Phase 30 — Structured Generation & Constrained Decoding¶

Requires: 21 — Inference Internals & Sampling · 29 — Retrieval-Augmented Generation (RAG) Teaches: structured-generation · json-mode · logit-masking · grammar-constrained-decoding Jump to any chapter from the phase reference index.

Chapter map¶

Pre-written per A12. This phase entry exists before Borja begins study. Theory and lab problem statements are stable drafts; solutions are written just-in-time at phase open.

🇪🇸 Las palabras "JSON mode" son marketing; la mecánica subyacente es enmascarar logits. En cada paso, ponemos -inf a los tokens que romperían el esquema y dejamos al softmax repartir la masa entre los legales. Eso es todo.

Goal¶

Make MiniGPT emit valid, schema-conformant JSON every single time, by constraining the per-step token distribution to a precomputed set of legal next tokens. The phase ends with a CLI that takes an English sentence and emits the canonical conjugation triple {verb, tense, person} — the contract that Phases 31 (tools), 32 (agent), and 33 (serving) will consume.

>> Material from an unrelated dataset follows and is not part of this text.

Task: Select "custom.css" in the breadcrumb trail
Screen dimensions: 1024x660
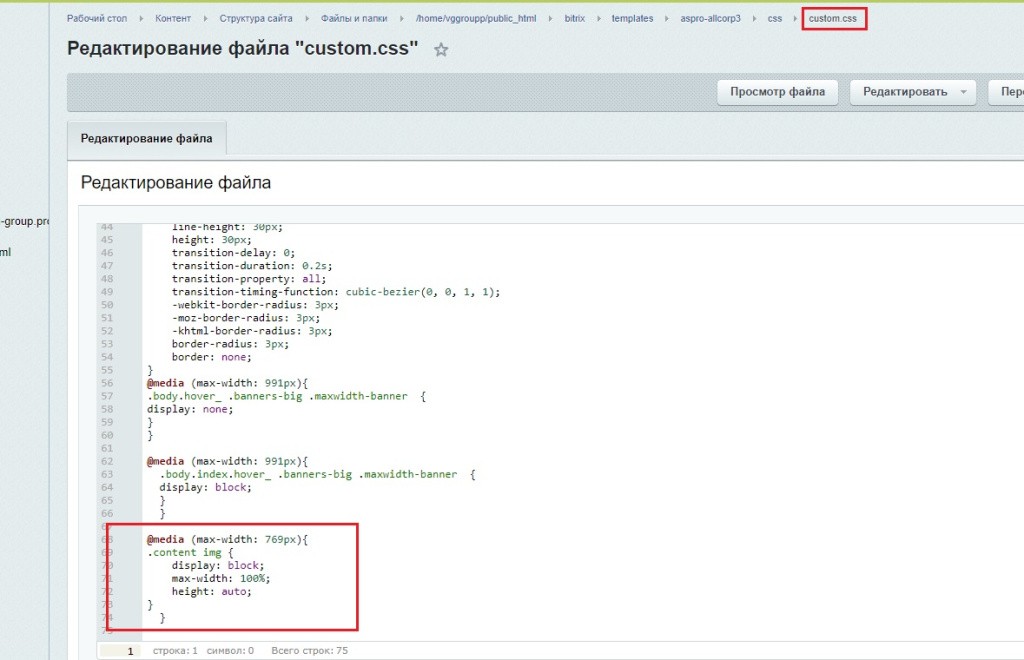Action: pos(833,17)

This phase introduces the new module src/ministruct/ — the structured-generation primitive used by every later phase.

Read order¶

theory/00-motivation.md — why free-form output is fundamentally unreliable for downstream tooling, and what masking buys us.
theory/01-jsonmode-vs-grammar.md — the spectrum from "ask nicely" to "JSON mode" to "GBNF grammar"; what each gives up.
theory/02-logit-masks.md — the derivation: constrained sampling = unconstrained sampling with a -inf mask. Math, KL, composition with sampling knobs.
theory/03-grammar-as-dfa.md — production implementations precompile the grammar into an automaton; we derive why and describe the structure for the conjugation schema.
lab/00-regex-mask.md — warm-up: mask a single regex (digits-only, fixed-length).
lab/01-json-schema-mask.md — escalate to the conjugation JSON schema (verb ∈ enum-of-20, tense ∈ enum-of-5, person ∈ enum-of-3).
lab/02-end-to-end-conjugate.md — wire mask + MiniGPT + sampler into scripts/conjugate_structured.py. (The file lab/02-end-to-end-audit.md is the superseded stub from §A1; see its content for the pointer.)
lab/03-mask-overhead.md — measure the cost of masking per step.

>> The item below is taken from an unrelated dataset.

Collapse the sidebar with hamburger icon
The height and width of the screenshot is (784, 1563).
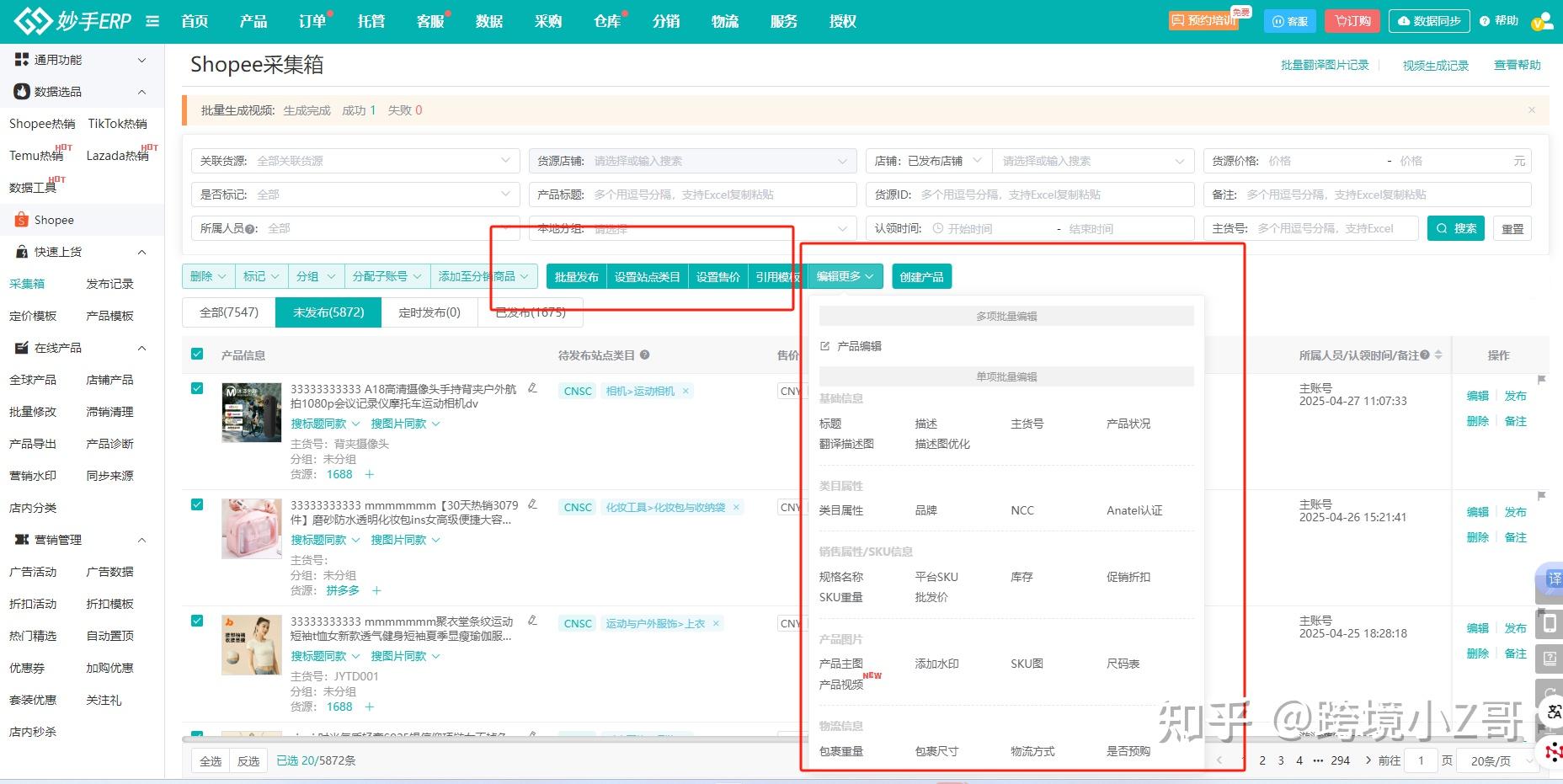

solutions/ is empty during pre-write — populated at phase open after Borja's Phase 21 sampler API is visible.

Definition of Done¶

See PHASE_30_PLAN.md §6. Briefly:

100% parse rate on the §A13 conjugation eval probe set.
scripts/conjugate_structured.py runs end-to-end.
Per-step overhead documented (target: < 2× unconstrained).
src/ministruct/{mask,dfa,schemas}.py implemented, typed, tested.

What this phase intentionally does NOT cover¶

Constrained beam search. Beam × mask interaction is mentioned, not implemented.
GBNF grammar parser. We describe the format; we do not write a parser. (llama.cpp has one; reading its source is a stretch goal, not a DoD requirement.)
Tokenizer-aware grammar precompilation across arbitrary tokenizers. Production Outlines does this; we explain the algorithm in theory/03-grammar-as-dfa.md without coding the general case. Our DFA targets only the §A13 BPE vocabulary.
Partial-token (mid-BPE) masking. Per-token mask only.
Streaming masks under SSE / WebSocket. That's a Phase 33 (serving) concern. The Phase 30 mask is per-completion.
Constraints on tool-call argument schemas. That's Phase 31 territory; the mechanism is identical, so we point at it and move on.
Correctness of the conjugation itself. Phase 30 guarantees the shape of the output. Whether "verb": "goed" is the right answer for "He went home" is a Phase 32 (agent) and Phase 20 (eval) concern, not Phase 30's.

Phase 30's scope is: logit masking, schema-constrained JSON output, end-to-end conjugation CLI, the src/ministruct/ module. Nothing more.